The ringgit hit its lowest of 4.4250 against the US dollar at 4:30 pm yesterday, putting the currency closer to its 17-year ebb of 4.7125 recorded on Jan 9, 1998, just before Bank Negara pegged the ringgit to the US dollar at 3.8000 in September in the same year.
The benchmark FTSE Bursa Malaysia KL Composite Index (FBM KLCI) followed the ringgit’s decline, sliding 6.58 points to 1,608.43 at the end of trading yesterday.
“We may see some more selling today from the lack of fresh leads, with the index again retesting the 1,600 mark. Last Friday saw more foreign selling with a net outflow of RM202.7mil, pushing the week’s total net outflow to RM1.27bil,” said BIMB Securities in a market preview report yesterday.
Meanwhile, MIDF Research described the current capital market environment as a case of a sudden reversal.

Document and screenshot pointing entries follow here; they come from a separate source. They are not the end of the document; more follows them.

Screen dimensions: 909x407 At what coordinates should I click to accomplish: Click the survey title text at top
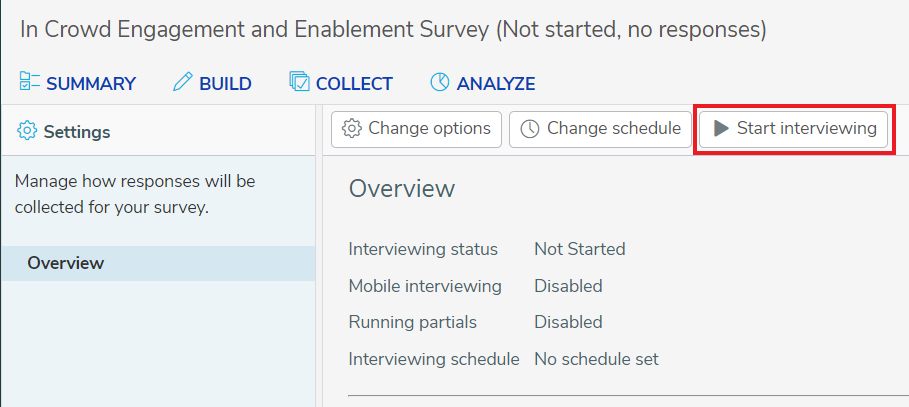[x=393, y=30]
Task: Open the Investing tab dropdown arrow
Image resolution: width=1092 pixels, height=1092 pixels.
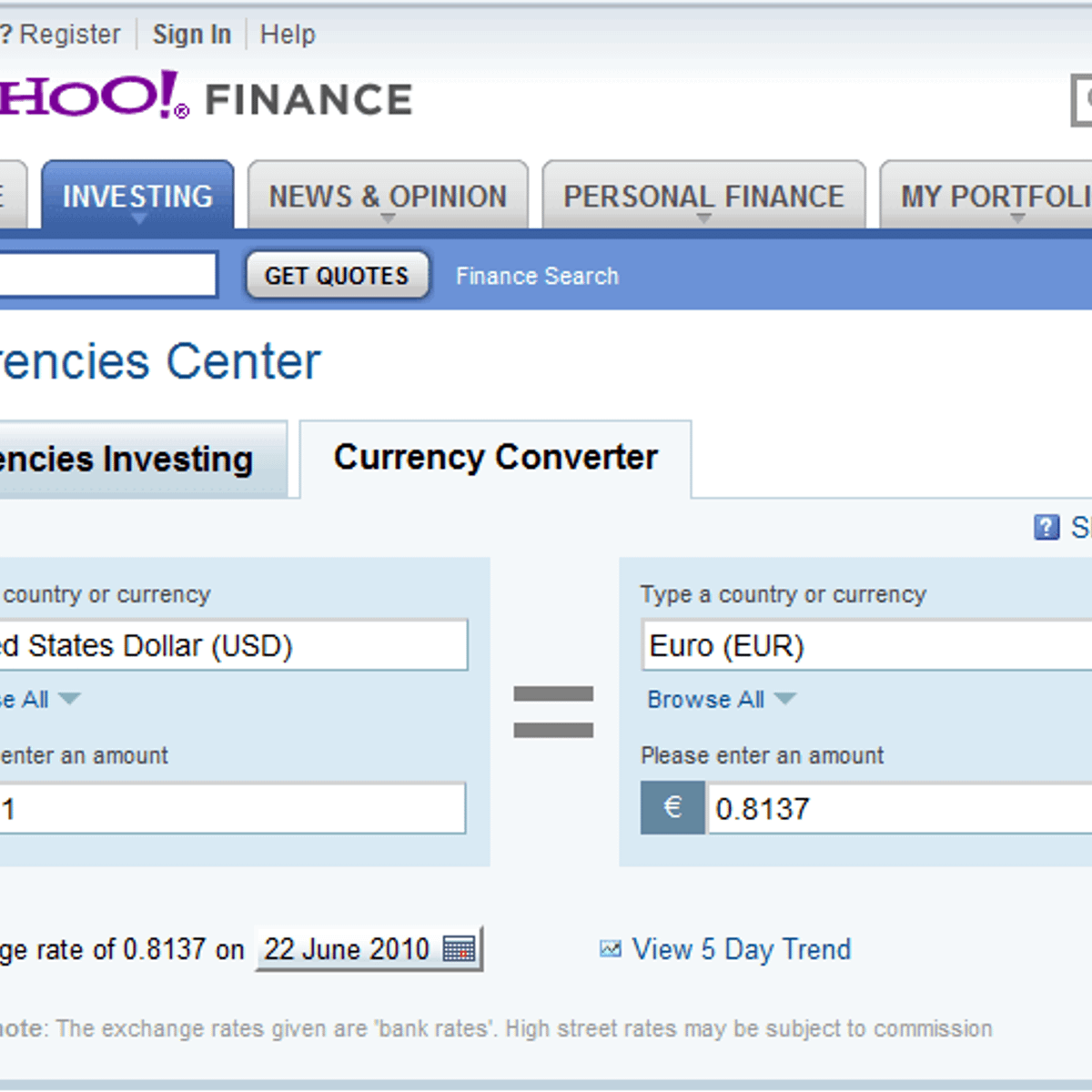Action: [138, 218]
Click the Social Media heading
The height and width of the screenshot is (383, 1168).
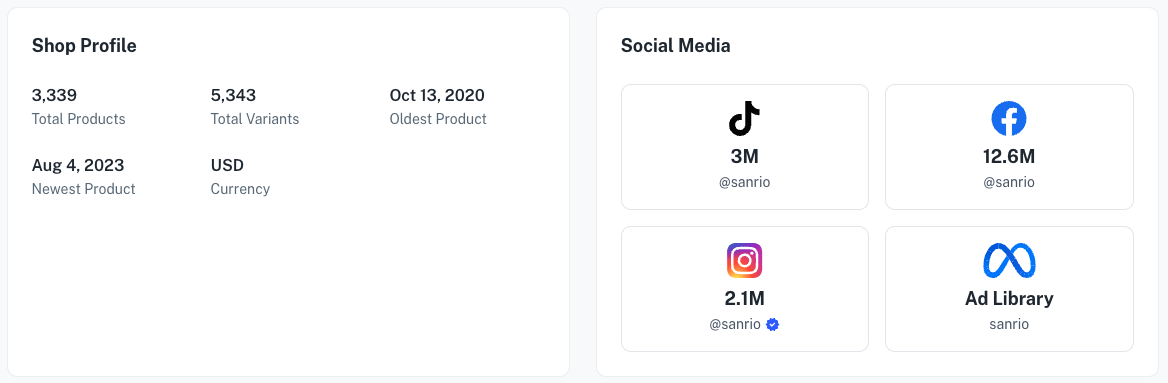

“Foreign funds made a hasty exit from Asian equity last week, soon after chalking up a promising inflow the week before.
“Selling was aggressive across all markets. The hardest hit were the more developed North Asian markets of Taiwan and South Korea.
“The outflow last week was clearly driven by apprehensions over emerging markets as a whole. What we had hoped to be a promising sustainable turnaround in the week before turned out to be ephemeral,” it said.
The FBM KLCI gained some ground in the middle of this month, reaching 1,674.2 points on Sept 16.
MIDF Research added that last week’s attrition raised the cumulative net foreign outflow to RM17.7bil year-to-date, significantly surpassing the RM6.9bil outflow for the whole of 2014.
JF Apex Securities Research highlighted a Bloomberg report which said the dollar held gains from its best week since July, as investors looked for further signs that the US economy was strong enough for the Fed to raise interest rates by the end of this year.
“The greenback advanced against all of its 16 major counterparts last week after a report on Friday showed the world’s largest economy expanded more than previously forecast in the second quarter, and Fed chairman Janet Yellen said the central bank was on track to increase rates by December,” it said. According to a newswire report, Yellen emphasised that the Fed would likely entail an initial increase in the federal funds rate later this year, followed by a gradual pace of tightening thereafter.
The US government is expected to report rather “positive” figures for personal spending and prices soon. It is also to announce payrolls for this month on Oct 2.
Malaysia, meanwhile, will continue to be bogged down until such time by low commodity prices, such as the drop in crude oil prices as well as the slowdown of China’s economy coupled with internal political issues, which have created a confidence crisis of sorts among foreign investors, said analysts.
West Texas crude had lost 52 cents to US$45.18 at the time of writing yesterday.